# Work to be completed:
Copy out the bread-baking comments below word for word, in full.

# Supplied text:
##############################
I don’t want to change the finished product so much, since it was good–just see if I can get the dough to be like yours so maybe I can understand what is making all of my doughs–not just yours–so much wetter than the recipes’ intent. Is it that my flours can’t absorb all the water? Am I bulk fermenting too long given the starter I have? Is my starter too wet?

In your recipe, I have used a starter I converted to rye that I refresh at least twice before baking since I refrigerate mine for 1-2 weeks before baking again. My starter doubles in four hours or less. Even though it’s 100% hydration, the branny and fluffy local rye makes it spongy and not billowy in a liquid way.

For bread flour, I have used flour from Bob’s Red Mill, King Arthur, and Champlain Valley Mills.

Thanks for your wonderful site!

(DavidStowell61) #79

I made this for the first time and it turned out nicely. I used some “biga” starter that I keep for making Ciabatta
and used a cast iron dutch oven lined with a heavily floured
towel for the final loaf rise. I studied pastry and baking in
Paris with Gerard Neveu, but had to learn how to work with
wet, sticky doughs by trial and error. To this recipe I added a quarter cup of wheat gluten to the bread and rye
flours. The loaf is cooling right now and I am excited to
slice and taste this loaf. I live in an apartment directly above where Brunos Bakery had operated since 1951 here
in Chicago, and who just closed their operation last month.
##############################
# Dataset content:

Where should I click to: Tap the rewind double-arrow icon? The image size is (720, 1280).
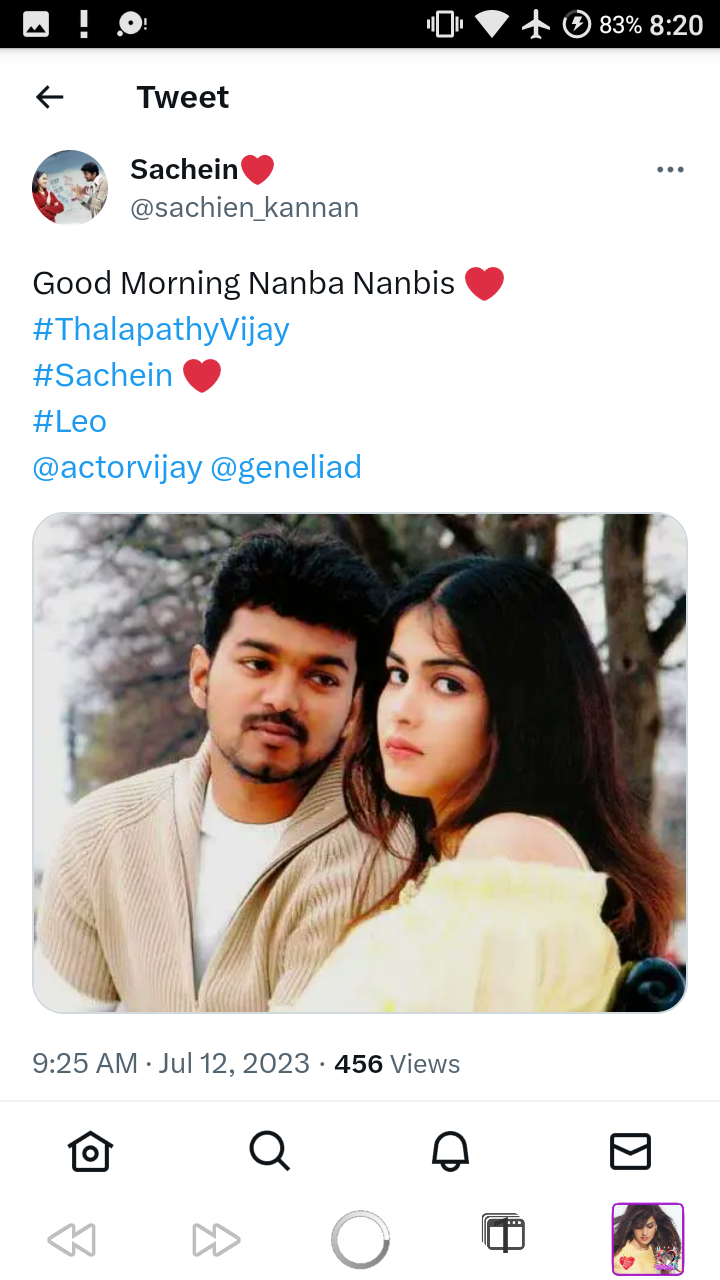pos(72,1240)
##############################
# Finished task:
I don’t want to change the finished product so much, since it was good–just see if I can get the dough to be like yours so maybe I can understand what is making all of my doughs–not just yours–so much wetter than the recipes’ intent. Is it that my flours can’t absorb all the water? Am I bulk fermenting too long given the starter I have? Is my starter too wet?

In your recipe, I have used a starter I converted to rye that I refresh at least twice before baking since I refrigerate mine for 1-2 weeks before baking again. My starter doubles in four hours or less. Even though it’s 100% hydration, the branny and fluffy local rye makes it spongy and not billowy in a liquid way.

For bread flour, I have used flour from Bob’s Red Mill, King Arthur, and Champlain Valley Mills.

Thanks for your wonderful site!

(DavidStowell61) #79

I made this for the first time and it turned out nicely. I used some “biga” starter that I keep for making Ciabatta
and used a cast iron dutch oven lined with a heavily floured
towel for the final loaf rise. I studied pastry and baking in
Paris with Gerard Neveu, but had to learn how to work with
wet, sticky doughs by trial and error. To this recipe I added a quarter cup of wheat gluten to the bread and rye
flours. The loaf is cooling right now and I am excited to
slice and taste this loaf. I live in an apartment directly above where Brunos Bakery had operated since 1951 here
in Chicago, and who just closed their operation last month.